Original ContributionWarthin-like papillary renal cell carcinoma: Clinicopathologic, morphologic, immunohistochemical and molecular genetic analysis of 11 cases

- Presenting series of distinct renal cell carcinomas with unusual morphology
- All tumors were mostly papillary, composed of oncocytic cells with dense lymphocytic stroma.
- Morphology resembled Warthin tumor of salivary gland, however immunohistochemical profile was typical of papillary RCC.
- Chromosomal aberration pattern was variable.
- Tumors followed non-aggressive clinical course in 6/9 patients, 3 patients died of disease.
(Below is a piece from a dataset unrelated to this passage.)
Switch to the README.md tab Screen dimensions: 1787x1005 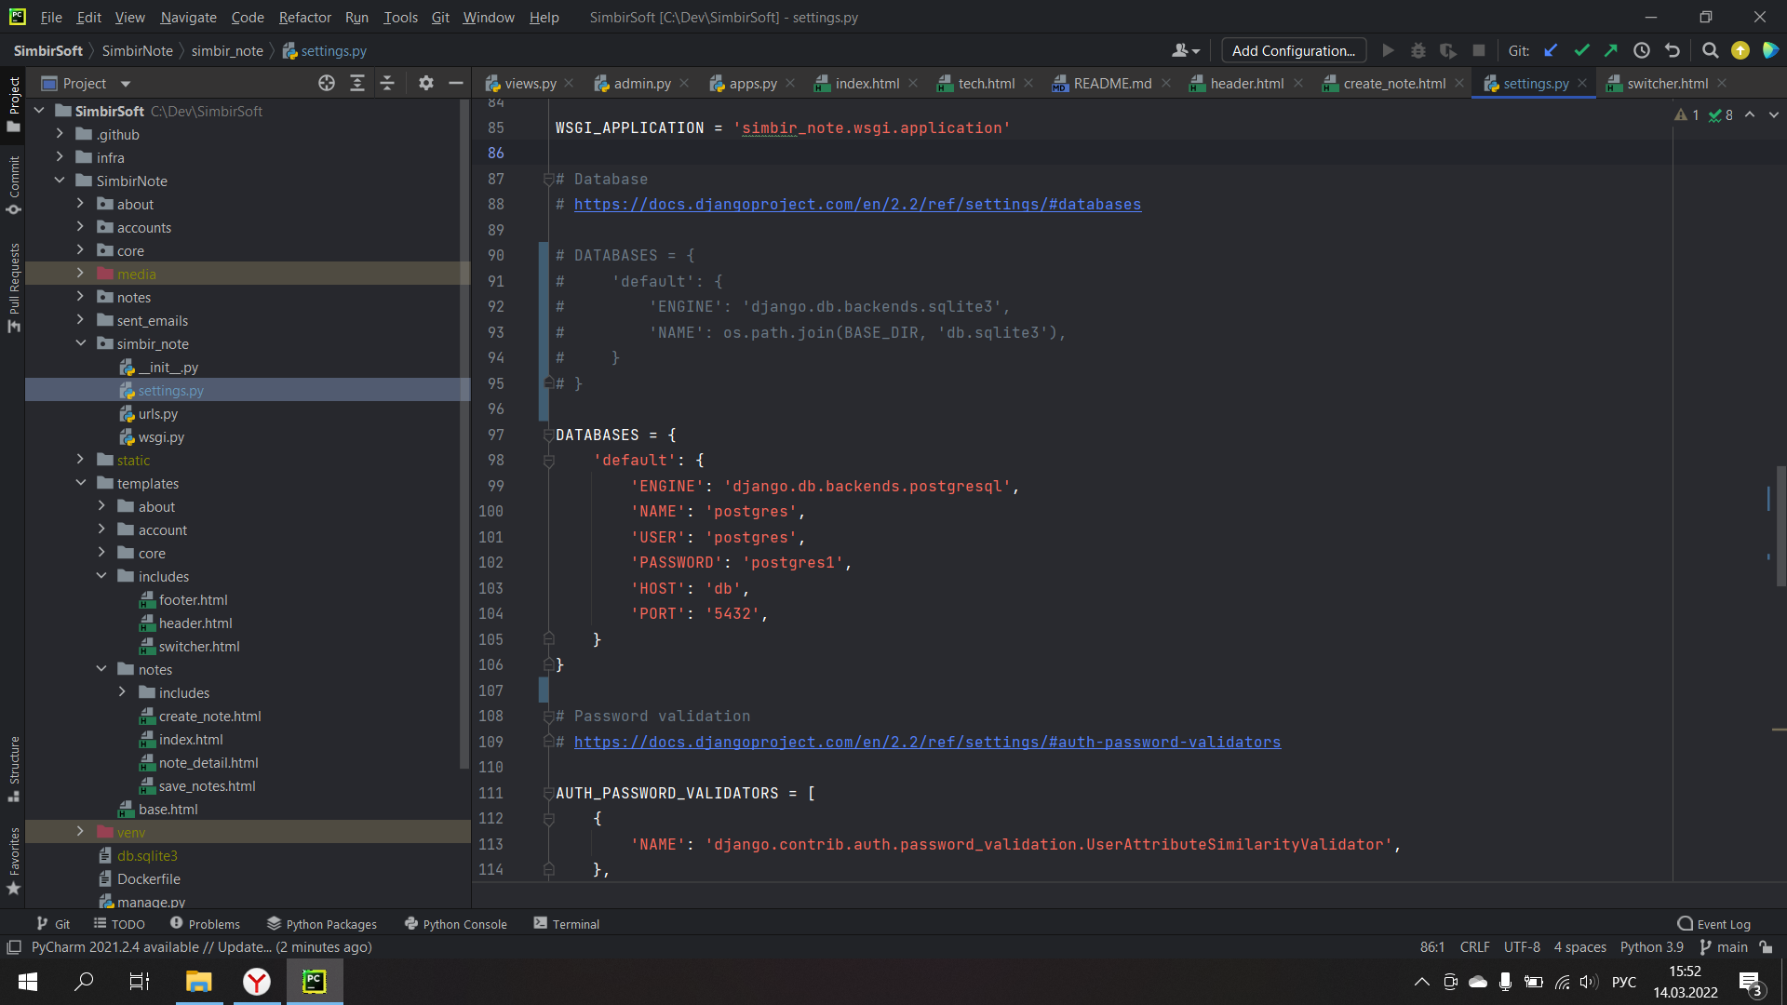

Oncocytic papillary renal cell carcinoma (PRCC) is a distinct subtype of PRCC, listed as a possible new variant of PRCC in the 2016 WHO classification. It is composed of papillae aligned by large single-layered eosinophilic cells showing linearly arranged oncocytoma-like nuclei.We analyzed clinicopathologic, morphologic, immunohistochemical and molecular-genetic characteristics of 11 oncocytic PRCCs with prominent tumor lymphocytic infiltrate, morphologically resembling Warthin's tumor.The patients were predominantly males (8/11, 73%), with an average age of 59 years (range 14-76), and a mean tumor size of 7 cm (range 1-22 cm). Tumors had the features of oncocytic PRCCs with focal pseudostratification in 8/11 cases and showed dense stromal inflammatory infiltration in all cases. Papillary growth pattern was predominant, comprising more than 60% of tumor volume. Tubular and solid components were present in 5 and 3 cases, respectively. Uniform immunohistochemical positivity was found for AMACR, PAX-8, MIA, vimentin, and OSCAR. Tumors were mostly negative for carboanhydrase 9, CD117, CK20, and TTF-1. Immunohistochemical stains for DNA mismatch repair proteins MLH1 and PMS2 were retained in all cases, while MSH2 and MSH6 were negative in 1 case. Tumor infiltrating lymphocytes (TILs) consisted of both B and T cells. Chromosomal copy number variation analysis showed great variability in 5 cases, ranging from a loss of one single chromosome to complex genome rearrangements. Only one case showed gains of chromosomes 7 and 17, among other aberrations. In 4 cases no numerical imbalance was found. Follow up data was available for 9 patients (median 47.6 months, range 1-132). In 6 patients no lethal progression was noted, while 3 died of disease.In conclusion, Warthin-like PRCC is morphologically very close to oncocytic PRCC, from which it differs by the presence of dense lymphoid stroma. Chromosomal numerical aberration pattern of these tumors is variable; only one case showed gains of chromosomes 7 and 17. Warthin-like PRCC is a potentially aggressive tumor since a lethal outcome was recorded in 3/9 cases.